Essential Functions Statement(s) 

• Assist the development, interpretation, and enforcement of Quality Systems as per corporate policy and GMP regulations under 21 CFR Part 111 and 21 CFR Part 101. Ensure proper training for QA Personnel on these GMP regulations.
• Provide QA support to manufacturing to ensure that requirements and specifications are met while interfacing with manufacturing partners to ensure we are testing appropriately.
• Provide QA support of Research and Development during new product launches and establishes key checkpoints for new products and processes. 
• Review and edit Standard Operating Procedures (SOPs), Work Instructions, and forms to improve Quality Systems documentation that meets quality objectives.
• Assist with internal audits to existing company Quality Systems procedures and ensure all findings are addressed appropriately per cGMP regulations and for continued improvement to the company Quality System.
• Assist in FDA, CDPH, and third-party audits to meet 21 CFR Part 111. Ensure all findings are addressed appropriately to ensure continued certification and compliance to Federal and State regulations.
• Manage supplier qualification including current approve supplier list, associated supplier qualification activities such as establishment, documentation and auditing.
• Other duties as assigned.
  
  

POSITION QUALIFICATIONS

Competency Statement(s)

• Leadership - Ability to influence others to perform their jobs effectively and to be responsible for making decisions.
• Positive - Ability to view all situations with a positive attitude.
• Innovative - Ability to look beyond the standard solutions.
• Communication - Ability to communicate effectively with others using spoken and written word clearly and concisely.
• Detail Oriented - Ability to pay attention to the minute details of a project or task.
• Negotiation Skills - Ability to reach outcomes that gain the support and acceptance of all parties.
• Strategic Planning - Ability to develop a vision for the future and create a culture in which the long range goals can be achieved.

SKILLS & ABILITIES 

Specific & Required Responsibilities/Skills:

• Ensure all quality documents adhere to applicable laws and standards
• Assist with document control process and chance control process
• Perform cGMP internal audits of procedure, processes and documentation to ensure compliance.
• Ensure warehouse and facility compliance to NSF and FDA standards for cGMP practices.
• Keep training documentation for the site.
• Assist in external audits for potential co-manufacturer assessments
• Must have a systematic problem-solving approach 
• Able to travel for up to 10% time is required.
• Review and revise SOPs and specification to ensure compliance
• Assist with product review and/or release as needed.
• Must have excellent verbal, written and interpersonal communication skills. 

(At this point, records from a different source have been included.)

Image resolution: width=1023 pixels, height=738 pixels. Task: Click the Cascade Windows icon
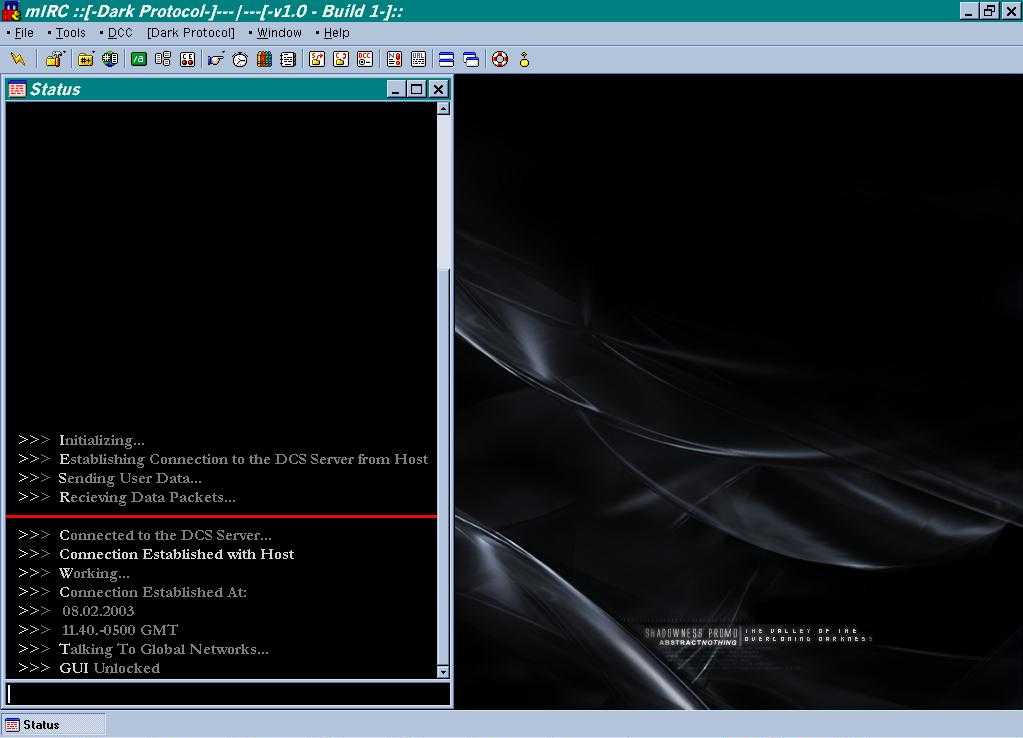click(x=470, y=59)
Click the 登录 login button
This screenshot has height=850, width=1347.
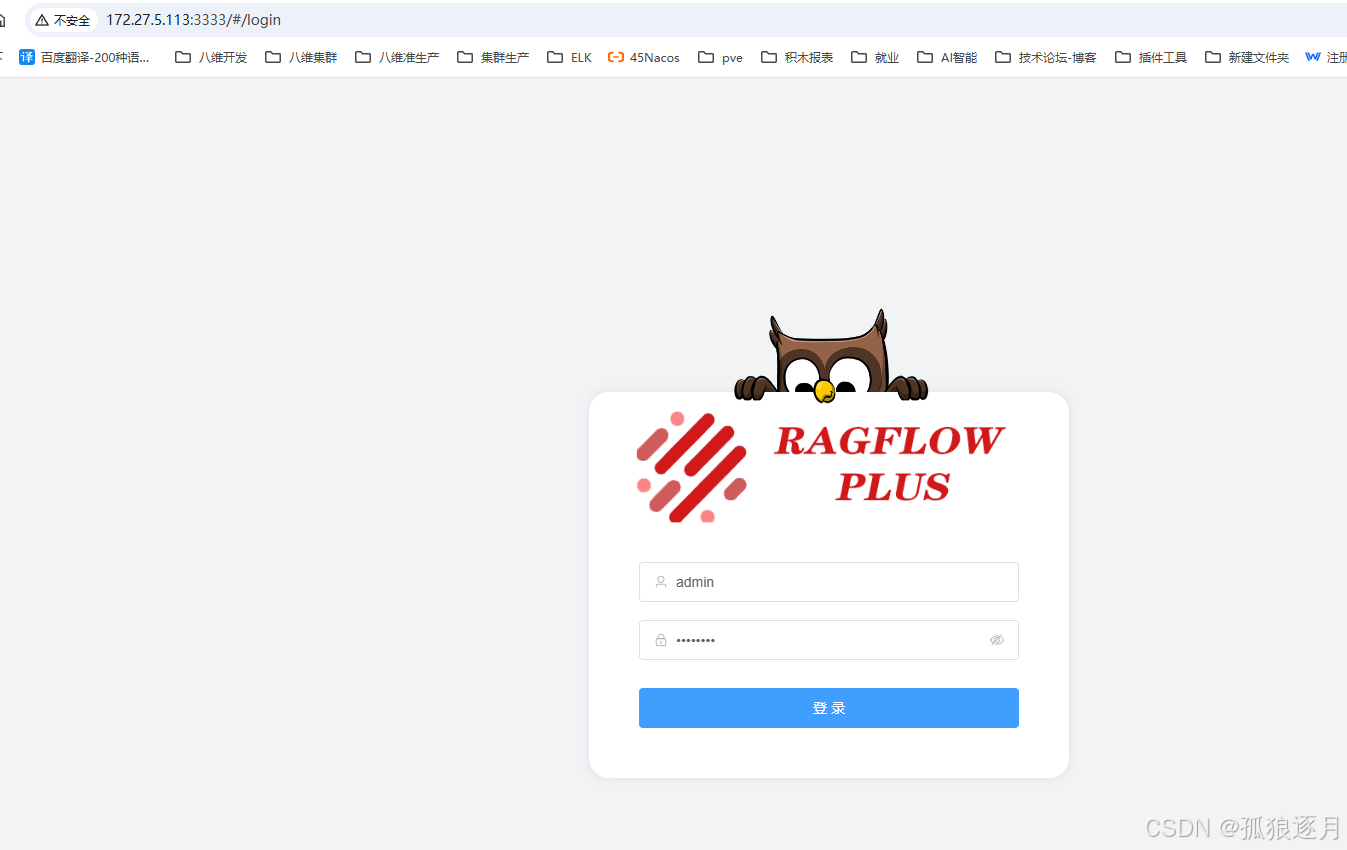click(828, 707)
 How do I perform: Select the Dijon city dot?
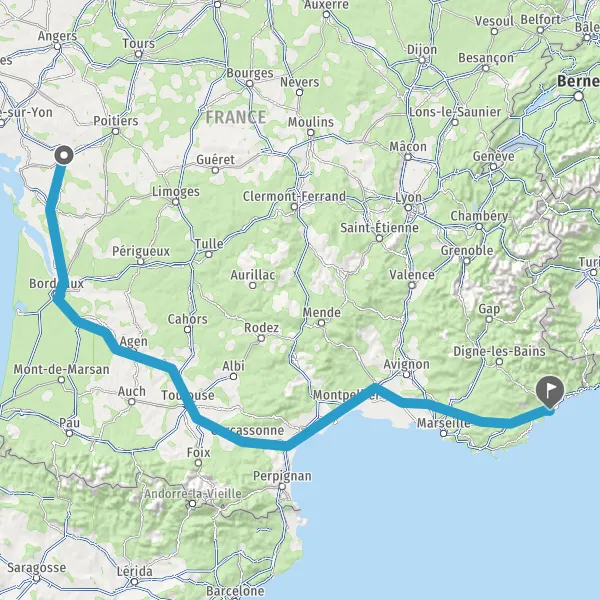point(422,60)
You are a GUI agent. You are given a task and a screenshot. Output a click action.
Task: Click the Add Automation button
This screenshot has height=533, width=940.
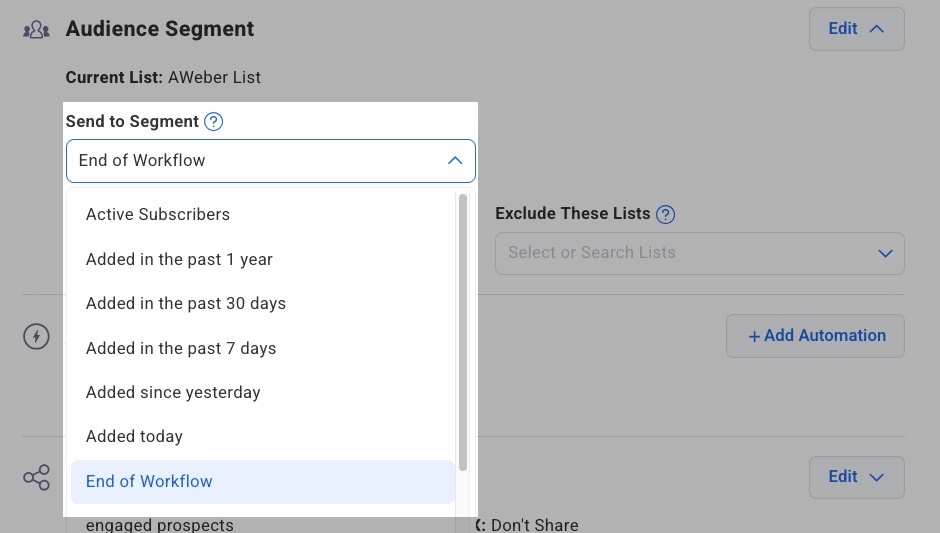(815, 336)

 Knowledge, Experience and Skills

• Demonstrates in-depth knowledge of GMPs. Strong working knowledge of cGMPs (US, Canada, and International).

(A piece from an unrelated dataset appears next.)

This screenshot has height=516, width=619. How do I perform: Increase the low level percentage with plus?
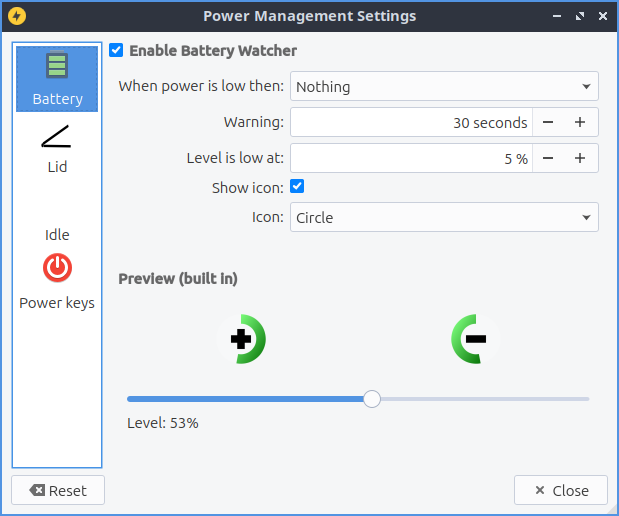point(580,158)
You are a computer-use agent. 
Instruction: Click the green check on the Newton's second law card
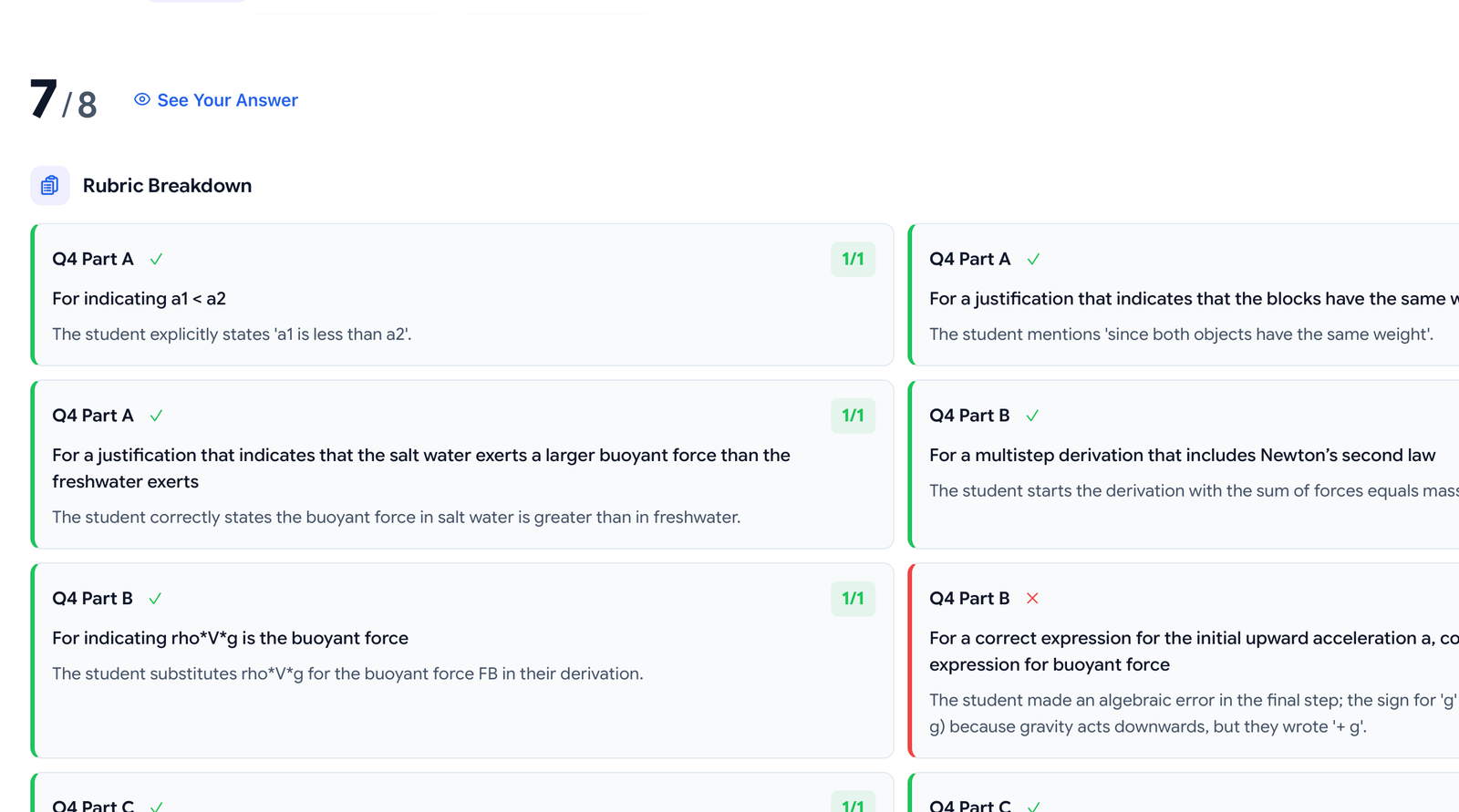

• Demonstrates knowledge of Information Systems Technology, understanding of Computer System Validation (CSV) including current electronic records and signature requirements. 
• Knowledge of Risk Management tools (e.g., Hazard Analysis and Critical Control Points (HACCP) and / or Failure Mode Effects Analysis (FMEA)) is a plus. 
• Focus on compliance while being able to minimize or reduce testing costs at all times

 Computer Skills

• Must be proficient with MS Office/Gsuite and have advanced Excel skills.
• Familiarity with Smartsheet and Monday.com project management tools

• Familiarity with SAP is preferred.

Other Requirements

• High school diploma or equivalent, BA/BS Biology, Chemistry or equivalent combination of education preferred.
• Certificates in HACCP, PQCI or auditing a plus.
• 1-2 years of experience in related field within the food or dietary supplement industry.
• Work located at HQ in Watsonville, attendance mandatory on a daily basis.